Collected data
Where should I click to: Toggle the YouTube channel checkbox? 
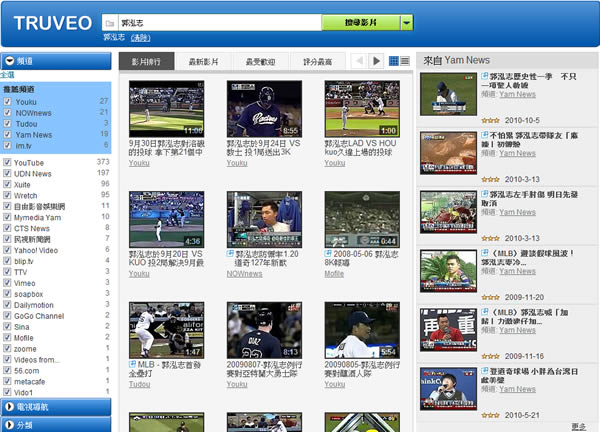(x=7, y=162)
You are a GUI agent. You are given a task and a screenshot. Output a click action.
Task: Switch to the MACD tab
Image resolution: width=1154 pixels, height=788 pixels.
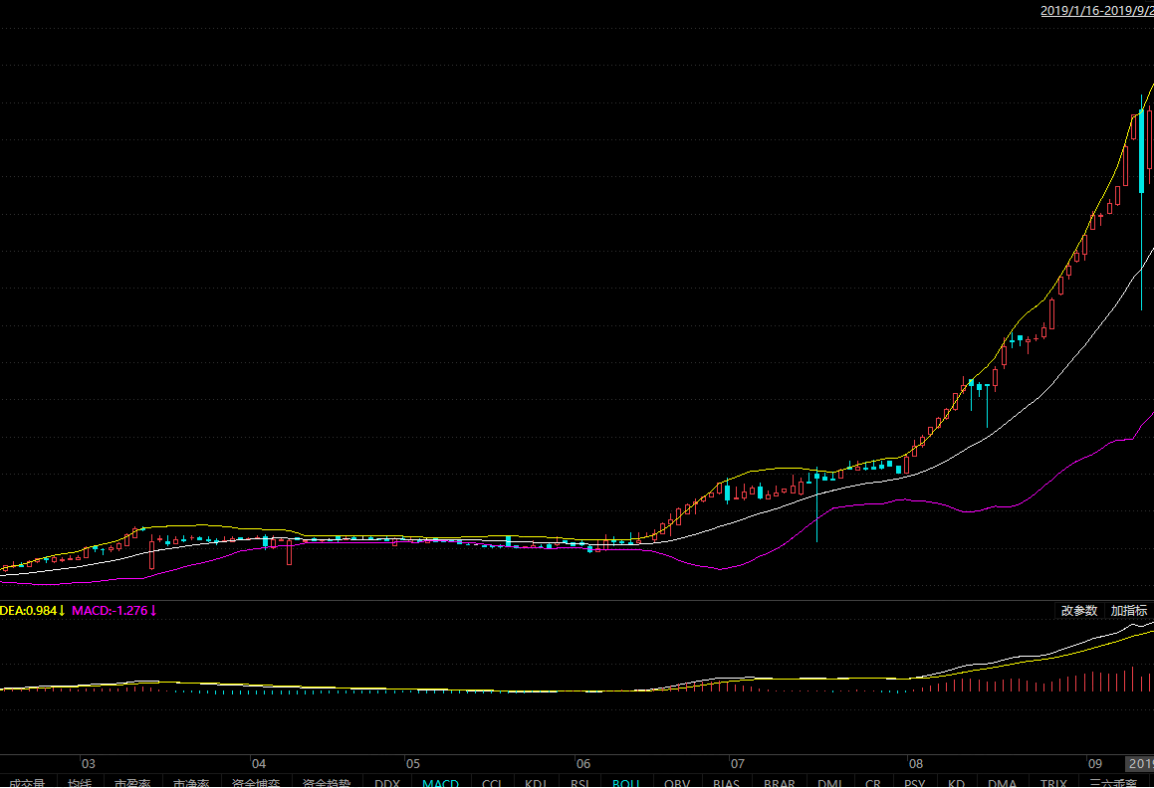pos(440,783)
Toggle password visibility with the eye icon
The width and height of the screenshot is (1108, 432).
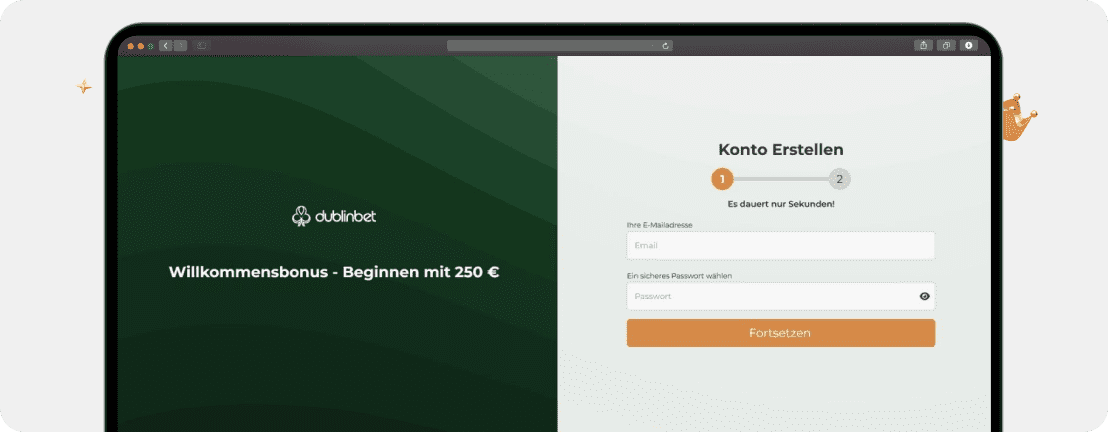click(x=924, y=296)
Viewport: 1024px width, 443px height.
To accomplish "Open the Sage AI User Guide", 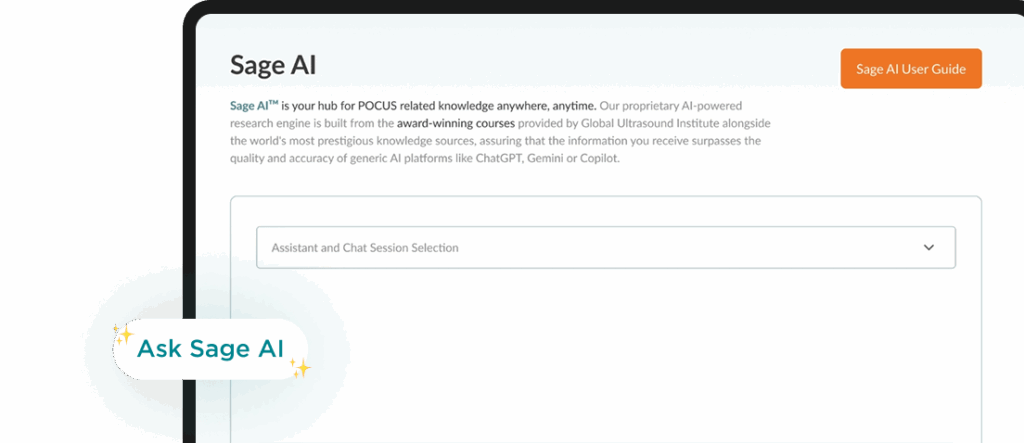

Task to carry out – Give back, exactly and without pictures, the stretch of the records above from the line containing "You are a GUI" through the line containing "Toggle password visibility with the eye icon", with both end lines included.

Reply –
You are a GUI agent. You are given a task and a screenshot. Output a click action.
Task: Switch to the MACD tab
Image resolution: width=1154 pixels, height=788 pixels.
pos(440,783)
Toggle password visibility with the eye icon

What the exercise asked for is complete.